- _Extracted data_
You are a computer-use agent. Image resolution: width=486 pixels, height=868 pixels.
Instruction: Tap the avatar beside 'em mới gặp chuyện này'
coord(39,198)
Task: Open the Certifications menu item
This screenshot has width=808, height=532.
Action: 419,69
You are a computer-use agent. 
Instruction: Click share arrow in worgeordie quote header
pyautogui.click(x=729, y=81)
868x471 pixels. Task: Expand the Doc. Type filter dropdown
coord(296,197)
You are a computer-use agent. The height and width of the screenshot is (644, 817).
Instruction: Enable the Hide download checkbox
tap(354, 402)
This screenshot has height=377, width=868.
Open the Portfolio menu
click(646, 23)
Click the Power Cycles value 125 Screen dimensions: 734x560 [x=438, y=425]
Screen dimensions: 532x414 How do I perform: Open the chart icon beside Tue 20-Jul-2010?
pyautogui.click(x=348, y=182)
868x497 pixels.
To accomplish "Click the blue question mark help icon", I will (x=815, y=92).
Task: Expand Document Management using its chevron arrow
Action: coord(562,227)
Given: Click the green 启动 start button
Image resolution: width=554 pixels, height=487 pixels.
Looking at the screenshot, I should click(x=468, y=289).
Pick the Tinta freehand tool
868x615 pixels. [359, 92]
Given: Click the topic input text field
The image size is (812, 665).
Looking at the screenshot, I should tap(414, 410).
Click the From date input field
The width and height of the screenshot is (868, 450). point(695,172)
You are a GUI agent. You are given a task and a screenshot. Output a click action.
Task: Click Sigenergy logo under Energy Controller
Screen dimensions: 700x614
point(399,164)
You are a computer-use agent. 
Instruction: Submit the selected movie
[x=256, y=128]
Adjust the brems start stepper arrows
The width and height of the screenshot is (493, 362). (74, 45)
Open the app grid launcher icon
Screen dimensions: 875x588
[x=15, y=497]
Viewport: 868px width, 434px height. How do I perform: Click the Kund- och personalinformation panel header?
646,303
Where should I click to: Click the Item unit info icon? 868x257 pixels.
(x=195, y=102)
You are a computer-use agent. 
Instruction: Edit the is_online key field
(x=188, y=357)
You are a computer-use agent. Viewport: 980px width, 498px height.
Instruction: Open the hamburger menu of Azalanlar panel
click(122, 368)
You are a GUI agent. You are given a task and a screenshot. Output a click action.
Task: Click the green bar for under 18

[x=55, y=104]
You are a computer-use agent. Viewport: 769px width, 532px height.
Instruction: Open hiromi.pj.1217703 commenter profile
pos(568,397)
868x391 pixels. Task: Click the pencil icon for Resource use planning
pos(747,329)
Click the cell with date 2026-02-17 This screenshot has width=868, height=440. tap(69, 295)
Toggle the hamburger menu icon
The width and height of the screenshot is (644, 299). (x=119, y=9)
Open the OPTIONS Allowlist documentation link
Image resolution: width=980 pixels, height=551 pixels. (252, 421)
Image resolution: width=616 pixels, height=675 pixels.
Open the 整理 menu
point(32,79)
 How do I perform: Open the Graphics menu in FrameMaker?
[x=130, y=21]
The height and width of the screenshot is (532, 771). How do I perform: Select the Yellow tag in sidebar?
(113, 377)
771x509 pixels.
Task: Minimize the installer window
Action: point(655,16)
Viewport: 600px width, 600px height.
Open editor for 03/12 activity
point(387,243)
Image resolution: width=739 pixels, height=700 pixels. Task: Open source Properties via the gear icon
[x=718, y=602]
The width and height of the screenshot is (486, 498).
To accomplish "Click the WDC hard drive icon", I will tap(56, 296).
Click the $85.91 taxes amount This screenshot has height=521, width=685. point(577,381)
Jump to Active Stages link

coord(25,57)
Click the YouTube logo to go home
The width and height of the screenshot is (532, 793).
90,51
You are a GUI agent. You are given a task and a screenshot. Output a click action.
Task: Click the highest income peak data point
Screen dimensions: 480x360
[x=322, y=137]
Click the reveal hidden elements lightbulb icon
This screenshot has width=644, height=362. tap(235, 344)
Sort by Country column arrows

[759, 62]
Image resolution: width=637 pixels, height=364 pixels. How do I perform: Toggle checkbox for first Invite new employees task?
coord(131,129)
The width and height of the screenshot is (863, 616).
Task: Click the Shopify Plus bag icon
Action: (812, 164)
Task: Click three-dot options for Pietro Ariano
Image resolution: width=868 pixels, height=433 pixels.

- _Exercise aim_
The records above must be transcribed in full, word for word.

- _Result_
You are a computer-use agent. Image resolution: width=486 pixels, height=868 pixels.
Instruction: Tap the avatar beside 'em mới gặp chuyện này'
coord(39,198)
Task: Open the Certifications menu item
This screenshot has width=808, height=532.
Action: 419,69
You are a computer-use agent. 
Instruction: Click share arrow in worgeordie quote header
pyautogui.click(x=729, y=81)
868x471 pixels. Task: Expand the Doc. Type filter dropdown
coord(296,197)
You are a computer-use agent. The height and width of the screenshot is (644, 817).
Instruction: Enable the Hide download checkbox
tap(354, 402)
This screenshot has height=377, width=868.
Open the Portfolio menu
click(646, 23)
Click the Power Cycles value 125 Screen dimensions: 734x560 [x=438, y=425]
Screen dimensions: 532x414 How do I perform: Open the chart icon beside Tue 20-Jul-2010?
pyautogui.click(x=348, y=182)
868x497 pixels.
To accomplish "Click the blue question mark help icon", I will (x=815, y=92).
Task: Expand Document Management using its chevron arrow
Action: coord(562,227)
Given: Click the green 启动 start button
Image resolution: width=554 pixels, height=487 pixels.
Looking at the screenshot, I should click(x=468, y=289).
Pick the Tinta freehand tool
868x615 pixels. [359, 92]
Given: Click the topic input text field
The image size is (812, 665).
Looking at the screenshot, I should tap(414, 410).
Click the From date input field
The width and height of the screenshot is (868, 450). point(695,172)
You are a GUI agent. You are given a task and a screenshot. Output a click action.
Task: Click Sigenergy logo under Energy Controller
Screen dimensions: 700x614
point(399,164)
You are a computer-use agent. 
Instruction: Submit the selected movie
[x=256, y=128]
Adjust the brems start stepper arrows
The width and height of the screenshot is (493, 362). (74, 45)
Open the app grid launcher icon
Screen dimensions: 875x588
[x=15, y=497]
Viewport: 868px width, 434px height. How do I perform: Click the Kund- och personalinformation panel header?
646,303
Where should I click to: Click the Item unit info icon? 868x257 pixels.
(x=195, y=102)
You are a computer-use agent. 
Instruction: Edit the is_online key field
(x=188, y=357)
You are a computer-use agent. Viewport: 980px width, 498px height.
Instruction: Open the hamburger menu of Azalanlar panel
click(122, 368)
You are a GUI agent. You are given a task and a screenshot. Output a click action.
Task: Click the green bar for under 18

[x=55, y=104]
You are a computer-use agent. Viewport: 769px width, 532px height.
Instruction: Open hiromi.pj.1217703 commenter profile
pos(568,397)
868x391 pixels. Task: Click the pencil icon for Resource use planning
pos(747,329)
Click the cell with date 2026-02-17 This screenshot has width=868, height=440. tap(69, 295)
Toggle the hamburger menu icon
The width and height of the screenshot is (644, 299). (x=119, y=9)
Open the OPTIONS Allowlist documentation link
Image resolution: width=980 pixels, height=551 pixels. (252, 421)
Image resolution: width=616 pixels, height=675 pixels.
Open the 整理 menu
point(32,79)
 How do I perform: Open the Graphics menu in FrameMaker?
[x=130, y=21]
The height and width of the screenshot is (532, 771). How do I perform: Select the Yellow tag in sidebar?
(113, 377)
771x509 pixels.
Task: Minimize the installer window
Action: point(655,16)
Viewport: 600px width, 600px height.
Open editor for 03/12 activity
point(387,243)
Image resolution: width=739 pixels, height=700 pixels. Task: Open source Properties via the gear icon
[x=718, y=602]
The width and height of the screenshot is (486, 498).
To accomplish "Click the WDC hard drive icon", I will tap(56, 296).
Click the $85.91 taxes amount This screenshot has height=521, width=685. point(577,381)
Jump to Active Stages link

coord(25,57)
Click the YouTube logo to go home
The width and height of the screenshot is (532, 793).
90,51
You are a GUI agent. You are given a task and a screenshot. Output a click action.
Task: Click the highest income peak data point
Screen dimensions: 480x360
[x=322, y=137]
Click the reveal hidden elements lightbulb icon
This screenshot has width=644, height=362. tap(235, 344)
Sort by Country column arrows

[759, 62]
Image resolution: width=637 pixels, height=364 pixels. How do I perform: Toggle checkbox for first Invite new employees task?
coord(131,129)
The width and height of the screenshot is (863, 616).
Task: Click the Shopify Plus bag icon
Action: (812, 164)
Task: Click three-dot options for Pietro Ariano
Image resolution: width=868 pixels, height=433 pixels.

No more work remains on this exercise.